Sexually transmitted infections on the rise on Vancouver Island

Island Health launches online option to help encourage more testing, particularly aimed at younger residents

Island Health officials are hopeful a new online testing program for sexually transmitted infections will help curb their upswing in younger Vancouver Island adults.

Island Health officials are hopeful a new online testing program for sexually transmitted infections will help curb their upswing in younger Vancouver Island adults.

Remember the height of the AIDS scare, when people were basically bombarded with the message of “wear a condom or die?”

Today’s young adults don’t.

That may be factor in the gradually increasing rate of sexually transmitted infections on Vancouver Island and it certainly is playing a part in a new promotion being launched by Island Health.

“For me, the emphasis is to promote it for our youth populations, and for people to start thinking about (testing) as part of their regular health care,” Vancouver Island medical health officer Dee Hoyano said.

Between 2005 and 2014, chlamydia — the most common of the diseases being tested for — has risen from 216 cases per 100,000 people to 288 per 100,000. Cases in the south and central Island roughly mirror those numbers, while on the north Island they are a little higher.

Other sexually transmitted infections are less common, but also seem to be on the upswing. Hoyano points to two factors.

“Our tests have gotten better, so when we do test, we pick up more; and changes in sexual behaviour, particularly around safer sex practices like using a condom,” she said.

As part of its emphasis on increased testing, the health authority has launched getcheckedonline.com a new service that allows you to get tested for chlamydia, hepatitis C, syphilis, gonorrhoea and HIV without ever having to visit a doctor’s office.

Island residents can create an account through the website, take a quiz on their sexual history, print a laboratory requisition form, then get tested at a participating LifeLabs outlet.

Negative results will lead to an online notification. Positive or inconclusive results will lead to a call from a nurse to arrange treatment.

Health officials hope the increased privacy the program offers will combine with youth culture’s comfort online to result in more people getting tested.

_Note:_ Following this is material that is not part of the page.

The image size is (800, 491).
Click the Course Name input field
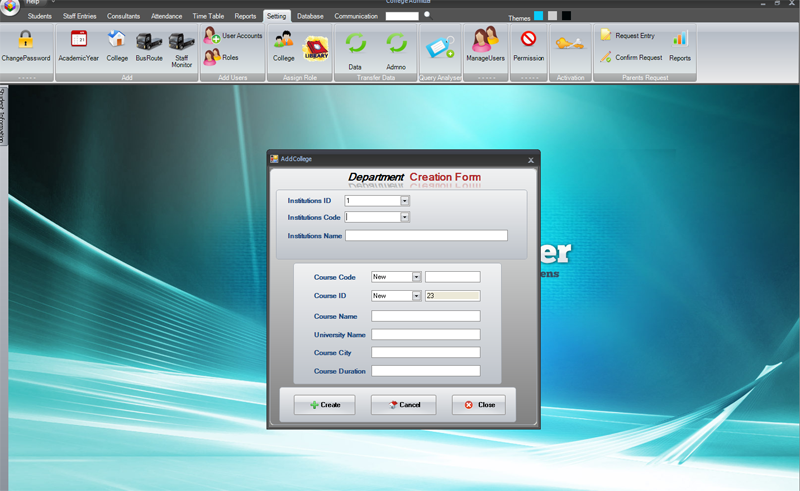pyautogui.click(x=426, y=316)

The program is primarily being offered to residents of Victoria, Langford and Duncan because that is where the participating labs are.

However, Hoyano said residents of communities further up-Island are also welcome to participate if they don’t mind making the drive.

She is hopeful the service can be expanded fully into other Island communities, if the numbers of this initial program seem to warrant it.

Public health officials recommend B.C. residents get tested for HIV once every five years, regardless of their behaviour. People are told to consider testing for the other diseases based on factors like new sexual partners, or signs and symptoms.

“It’s kind of what makes sense of the individual,” Hoyano said. “Some who are potentially at higher risk might want to do more.”